--- RECORDS FOR THIS TASK Enclosed Below ---

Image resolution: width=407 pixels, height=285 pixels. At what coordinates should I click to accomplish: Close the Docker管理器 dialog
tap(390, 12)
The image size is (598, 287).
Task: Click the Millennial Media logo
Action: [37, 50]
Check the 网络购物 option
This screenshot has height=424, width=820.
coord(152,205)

--- End of Enclosed RECORDS FOR THIS TASK ---

PROBLEM DETAILS |
Having read the material, set all of it down again without a single difference.

TASK RESULT |
Image resolution: width=407 pixels, height=285 pixels. At what coordinates should I click to accomplish: Close the Docker管理器 dialog
tap(390, 12)
The image size is (598, 287).
Task: Click the Millennial Media logo
Action: [37, 50]
Check the 网络购物 option
This screenshot has height=424, width=820.
coord(152,205)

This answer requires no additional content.